Higher Derivatives: What is the Pattern for Finding the nth Derivative of x^n?

[Jeff Ford]

I'm a little stuck on this one

Find f^{(n)}(x) = x^n

I know f'(x) = n(x^{n-1})
and f''(x) = n(n-1)(x^{n-2}) and so on

But I can't seem to see the pattern that leads to the answer n!

 

[VietDao29]

I'm a little stuck on this one

Find f^{(n)}(x) = x^n

I know f'(x) = n(x^{n-1})
and f''(x) = n(n-1)(x^{n-2}) and so on

But I can't seem to see the pattern that leads to the answer n!
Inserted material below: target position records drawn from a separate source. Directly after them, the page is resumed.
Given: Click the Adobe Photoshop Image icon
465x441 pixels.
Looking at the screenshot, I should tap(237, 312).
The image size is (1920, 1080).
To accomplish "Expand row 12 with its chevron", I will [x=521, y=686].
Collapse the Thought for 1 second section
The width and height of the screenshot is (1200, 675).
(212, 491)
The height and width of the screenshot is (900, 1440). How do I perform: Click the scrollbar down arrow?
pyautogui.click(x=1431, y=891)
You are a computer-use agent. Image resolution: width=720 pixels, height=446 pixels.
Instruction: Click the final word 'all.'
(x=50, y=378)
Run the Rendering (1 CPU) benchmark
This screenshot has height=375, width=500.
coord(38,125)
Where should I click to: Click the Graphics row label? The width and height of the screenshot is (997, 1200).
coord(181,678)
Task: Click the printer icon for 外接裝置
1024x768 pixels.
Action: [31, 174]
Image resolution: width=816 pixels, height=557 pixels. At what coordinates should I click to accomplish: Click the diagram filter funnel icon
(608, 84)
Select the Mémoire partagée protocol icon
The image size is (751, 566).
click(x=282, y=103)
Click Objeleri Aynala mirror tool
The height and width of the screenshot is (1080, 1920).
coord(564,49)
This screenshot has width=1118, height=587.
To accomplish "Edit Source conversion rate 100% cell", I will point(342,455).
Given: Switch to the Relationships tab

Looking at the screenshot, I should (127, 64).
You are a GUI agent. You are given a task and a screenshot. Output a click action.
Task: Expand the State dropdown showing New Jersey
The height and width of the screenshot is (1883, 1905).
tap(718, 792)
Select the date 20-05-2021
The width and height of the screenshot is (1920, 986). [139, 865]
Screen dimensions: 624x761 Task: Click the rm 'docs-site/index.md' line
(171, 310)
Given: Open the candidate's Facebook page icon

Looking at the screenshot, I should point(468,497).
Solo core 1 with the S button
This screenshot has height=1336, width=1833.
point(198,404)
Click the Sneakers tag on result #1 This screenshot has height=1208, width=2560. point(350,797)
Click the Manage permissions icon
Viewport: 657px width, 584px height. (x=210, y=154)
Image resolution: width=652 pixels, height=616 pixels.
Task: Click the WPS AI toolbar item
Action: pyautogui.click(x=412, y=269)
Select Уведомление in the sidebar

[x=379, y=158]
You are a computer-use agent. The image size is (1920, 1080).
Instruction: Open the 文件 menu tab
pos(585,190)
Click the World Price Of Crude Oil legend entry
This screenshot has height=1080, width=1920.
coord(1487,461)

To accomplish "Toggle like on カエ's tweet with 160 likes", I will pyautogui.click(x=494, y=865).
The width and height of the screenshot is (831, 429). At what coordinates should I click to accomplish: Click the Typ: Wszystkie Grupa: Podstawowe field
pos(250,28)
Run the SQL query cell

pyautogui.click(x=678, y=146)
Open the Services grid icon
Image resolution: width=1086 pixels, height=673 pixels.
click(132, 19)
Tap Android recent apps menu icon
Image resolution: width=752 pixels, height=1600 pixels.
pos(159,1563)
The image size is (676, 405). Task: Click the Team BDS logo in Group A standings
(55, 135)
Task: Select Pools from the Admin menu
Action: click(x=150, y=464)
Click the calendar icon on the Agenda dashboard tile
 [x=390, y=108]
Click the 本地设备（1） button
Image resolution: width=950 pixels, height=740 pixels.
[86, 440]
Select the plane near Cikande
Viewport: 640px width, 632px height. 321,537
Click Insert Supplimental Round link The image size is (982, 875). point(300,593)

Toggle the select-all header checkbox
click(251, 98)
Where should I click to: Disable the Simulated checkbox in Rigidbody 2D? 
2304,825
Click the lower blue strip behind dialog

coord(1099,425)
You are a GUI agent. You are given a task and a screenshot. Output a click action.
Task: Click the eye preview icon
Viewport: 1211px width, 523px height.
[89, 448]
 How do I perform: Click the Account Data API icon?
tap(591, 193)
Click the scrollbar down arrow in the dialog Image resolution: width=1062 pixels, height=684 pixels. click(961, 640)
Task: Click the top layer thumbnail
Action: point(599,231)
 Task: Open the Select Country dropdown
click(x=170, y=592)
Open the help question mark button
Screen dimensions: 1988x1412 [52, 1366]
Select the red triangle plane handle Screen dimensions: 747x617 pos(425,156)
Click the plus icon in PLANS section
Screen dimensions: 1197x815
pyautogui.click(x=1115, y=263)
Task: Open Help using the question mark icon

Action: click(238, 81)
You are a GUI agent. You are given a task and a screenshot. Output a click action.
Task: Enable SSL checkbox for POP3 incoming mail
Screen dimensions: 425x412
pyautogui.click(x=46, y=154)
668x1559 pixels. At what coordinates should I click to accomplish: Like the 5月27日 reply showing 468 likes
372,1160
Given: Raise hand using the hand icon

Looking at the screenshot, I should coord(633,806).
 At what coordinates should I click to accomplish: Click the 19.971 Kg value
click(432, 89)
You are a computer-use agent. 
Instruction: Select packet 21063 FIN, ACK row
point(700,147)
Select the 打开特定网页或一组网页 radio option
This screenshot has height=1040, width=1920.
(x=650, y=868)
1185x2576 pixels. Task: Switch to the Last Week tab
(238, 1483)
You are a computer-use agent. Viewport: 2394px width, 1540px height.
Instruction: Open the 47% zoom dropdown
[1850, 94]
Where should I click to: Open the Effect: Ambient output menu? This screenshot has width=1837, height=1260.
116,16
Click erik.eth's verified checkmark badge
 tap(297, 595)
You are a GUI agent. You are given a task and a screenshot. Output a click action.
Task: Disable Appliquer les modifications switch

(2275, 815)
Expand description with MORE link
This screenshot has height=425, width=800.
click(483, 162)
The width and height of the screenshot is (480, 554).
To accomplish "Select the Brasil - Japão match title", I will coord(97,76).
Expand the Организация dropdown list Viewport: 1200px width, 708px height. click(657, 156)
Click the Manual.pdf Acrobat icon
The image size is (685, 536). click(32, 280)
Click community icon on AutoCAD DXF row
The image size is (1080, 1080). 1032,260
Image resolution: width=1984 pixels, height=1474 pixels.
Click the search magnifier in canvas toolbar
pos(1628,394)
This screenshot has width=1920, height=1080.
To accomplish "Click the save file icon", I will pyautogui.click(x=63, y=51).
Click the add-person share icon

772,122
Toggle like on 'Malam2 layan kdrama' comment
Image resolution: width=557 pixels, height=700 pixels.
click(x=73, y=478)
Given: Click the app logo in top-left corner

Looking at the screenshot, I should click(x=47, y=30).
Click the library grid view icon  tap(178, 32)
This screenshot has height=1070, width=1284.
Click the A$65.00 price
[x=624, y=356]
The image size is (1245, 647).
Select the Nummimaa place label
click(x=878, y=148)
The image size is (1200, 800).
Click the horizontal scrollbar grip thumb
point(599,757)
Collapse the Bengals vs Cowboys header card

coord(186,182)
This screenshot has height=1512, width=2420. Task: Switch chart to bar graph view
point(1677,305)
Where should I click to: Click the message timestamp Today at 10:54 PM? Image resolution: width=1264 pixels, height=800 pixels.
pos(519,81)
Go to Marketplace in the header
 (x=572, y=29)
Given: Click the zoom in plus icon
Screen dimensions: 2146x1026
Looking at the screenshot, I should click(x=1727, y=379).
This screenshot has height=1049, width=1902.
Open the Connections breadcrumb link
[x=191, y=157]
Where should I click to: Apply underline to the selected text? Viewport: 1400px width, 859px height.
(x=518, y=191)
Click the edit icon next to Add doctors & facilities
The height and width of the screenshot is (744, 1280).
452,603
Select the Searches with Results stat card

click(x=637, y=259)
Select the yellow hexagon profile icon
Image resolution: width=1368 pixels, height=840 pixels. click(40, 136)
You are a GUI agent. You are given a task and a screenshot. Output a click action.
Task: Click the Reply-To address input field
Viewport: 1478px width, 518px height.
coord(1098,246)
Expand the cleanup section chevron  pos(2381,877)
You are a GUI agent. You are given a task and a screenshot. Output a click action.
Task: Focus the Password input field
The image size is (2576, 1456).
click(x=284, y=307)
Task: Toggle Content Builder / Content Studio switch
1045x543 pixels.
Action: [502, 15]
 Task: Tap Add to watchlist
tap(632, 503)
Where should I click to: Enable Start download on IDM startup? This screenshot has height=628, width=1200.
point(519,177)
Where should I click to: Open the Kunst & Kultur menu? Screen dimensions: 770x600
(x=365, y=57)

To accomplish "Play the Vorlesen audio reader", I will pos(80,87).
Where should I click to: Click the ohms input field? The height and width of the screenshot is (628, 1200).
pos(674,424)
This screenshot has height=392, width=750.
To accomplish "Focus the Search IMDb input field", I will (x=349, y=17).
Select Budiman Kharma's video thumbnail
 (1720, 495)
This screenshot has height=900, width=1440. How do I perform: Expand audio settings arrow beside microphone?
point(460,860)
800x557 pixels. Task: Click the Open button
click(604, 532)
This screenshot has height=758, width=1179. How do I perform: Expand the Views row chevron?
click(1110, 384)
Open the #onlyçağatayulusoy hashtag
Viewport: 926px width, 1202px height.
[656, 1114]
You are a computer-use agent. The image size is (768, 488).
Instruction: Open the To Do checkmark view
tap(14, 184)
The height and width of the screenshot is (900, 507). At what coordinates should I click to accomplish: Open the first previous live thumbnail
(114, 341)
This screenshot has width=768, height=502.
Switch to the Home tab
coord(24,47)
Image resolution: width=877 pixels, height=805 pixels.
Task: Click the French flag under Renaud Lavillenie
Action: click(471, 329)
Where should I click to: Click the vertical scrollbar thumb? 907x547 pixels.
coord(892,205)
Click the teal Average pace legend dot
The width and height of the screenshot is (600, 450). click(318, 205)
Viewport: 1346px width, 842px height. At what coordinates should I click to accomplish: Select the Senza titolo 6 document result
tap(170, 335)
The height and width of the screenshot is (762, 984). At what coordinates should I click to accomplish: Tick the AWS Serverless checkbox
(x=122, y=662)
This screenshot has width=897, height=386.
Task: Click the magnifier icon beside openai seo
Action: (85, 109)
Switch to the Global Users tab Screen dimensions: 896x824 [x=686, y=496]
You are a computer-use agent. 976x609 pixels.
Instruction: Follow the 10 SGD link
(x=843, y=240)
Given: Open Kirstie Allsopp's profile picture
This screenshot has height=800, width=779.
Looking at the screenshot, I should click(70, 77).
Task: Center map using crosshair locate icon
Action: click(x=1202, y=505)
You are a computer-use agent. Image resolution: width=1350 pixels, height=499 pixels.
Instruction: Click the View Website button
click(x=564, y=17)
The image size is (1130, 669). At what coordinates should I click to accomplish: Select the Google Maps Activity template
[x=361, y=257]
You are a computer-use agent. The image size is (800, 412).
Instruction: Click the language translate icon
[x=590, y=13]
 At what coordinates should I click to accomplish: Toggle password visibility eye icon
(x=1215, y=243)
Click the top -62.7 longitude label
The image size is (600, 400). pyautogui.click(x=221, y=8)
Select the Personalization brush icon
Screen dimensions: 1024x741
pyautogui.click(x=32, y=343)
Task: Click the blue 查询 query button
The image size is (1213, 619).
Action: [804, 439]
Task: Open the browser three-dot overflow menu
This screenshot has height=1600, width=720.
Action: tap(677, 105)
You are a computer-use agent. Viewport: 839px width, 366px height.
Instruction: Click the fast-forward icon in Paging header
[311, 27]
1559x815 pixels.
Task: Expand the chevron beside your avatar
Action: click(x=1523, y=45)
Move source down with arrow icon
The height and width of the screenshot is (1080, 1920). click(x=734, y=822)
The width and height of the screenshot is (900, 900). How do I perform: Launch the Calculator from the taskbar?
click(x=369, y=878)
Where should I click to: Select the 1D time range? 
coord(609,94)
Then just carry on differentiating some more times:
f(x) := xⁿ
f'(x) = nx^{n - 1}.
f''(x) = (f'(x))' = (nx^{n - 1})' = n(n - 1)x^{n - 2}.
f'''(x) = (f''(x))' = (n(n - 1)x^{n - 2})' = n(n - 1)(n - 2)x^{n - 3}.
f''''(x) = n(n - 1)(n - 2)(n - 3)x^{n - 4}.
f^(v)(x) = n(n - 1)(n - 2)(n - 3)(n - 4)x^{n - 5}.
...
Now if k < n, what can you say about f^(k)(x)?
If k = n then f^(k)(x) = ? (i.e, what's f⁽ⁿ⁾(x))
--------------
Another hint:
Consider g(x) := x², so g''(x) = 2.
h(x) := x³, so h'''(x) = 6.
Can you go from here? :)

 

[arildno]

Well, you could prove by induction that we have:
f^{(l)}(x)=\frac{n!}{(n-l)!}x^{n-l}, l\leq{n}

 

[Jeff Ford]

I think I've got it. If I expanded it out far enough

f^{(n)} (x) = n(n-1)(n-2)...(n-(n-1)) x^{n-n}

Since n-(n-1) = 1 the coefficient becomes 1(2)(3)...(n-1)(n) = n! and x^{n-n} = x^0 = 1

So the whole things boils down to f^{(n)} (x) = n!(1) = n!